- Record set:
============

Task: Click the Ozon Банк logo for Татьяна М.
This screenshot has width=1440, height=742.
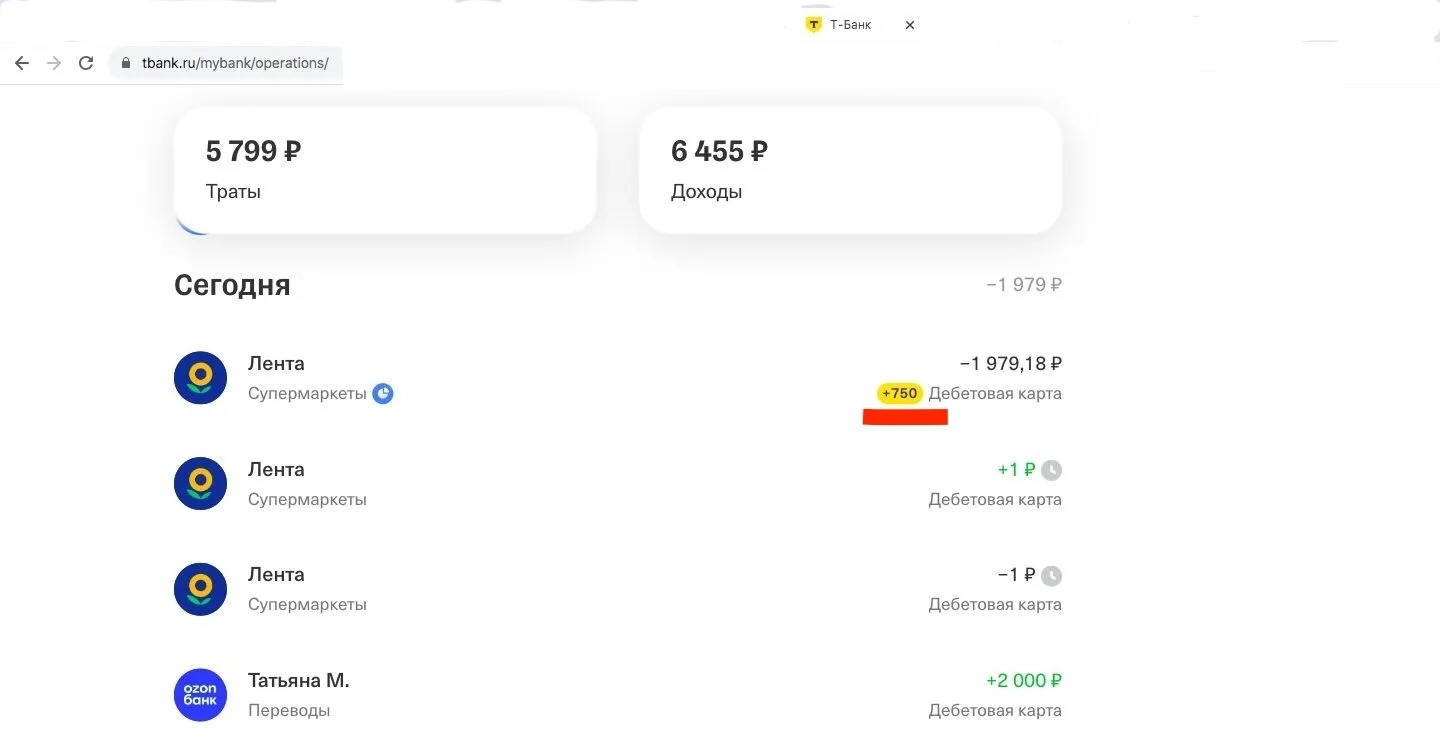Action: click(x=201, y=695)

============

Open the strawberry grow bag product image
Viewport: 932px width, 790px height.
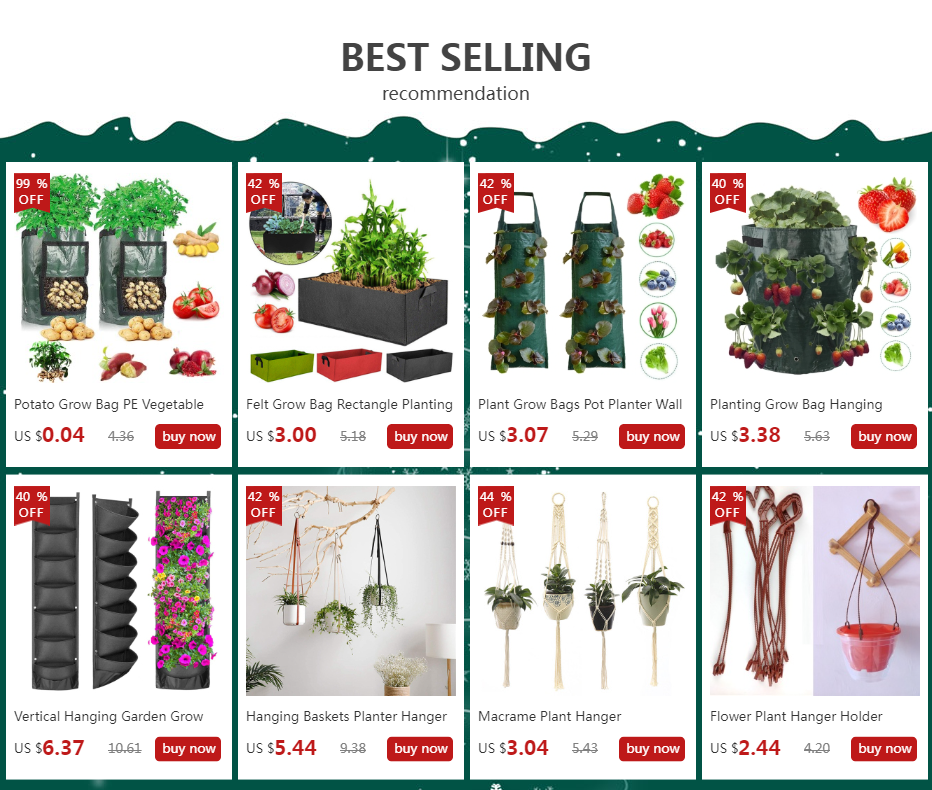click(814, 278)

============

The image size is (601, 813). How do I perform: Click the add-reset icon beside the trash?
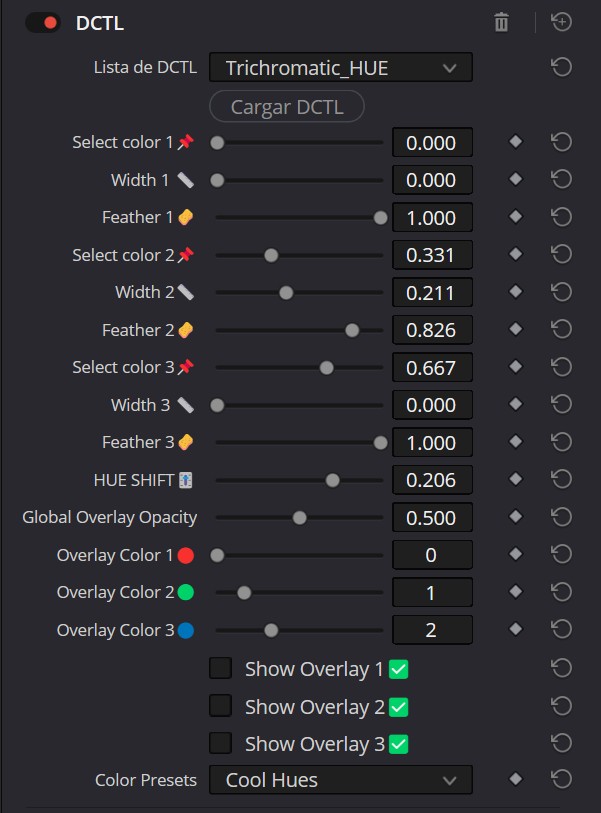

============

- Instructions to follow:
Return each line of the data above that includes the word "image".

- Problem solution:
Open the strawberry grow bag product image
The image size is (601, 813). How do I perform: Click the add-reset icon beside the trash?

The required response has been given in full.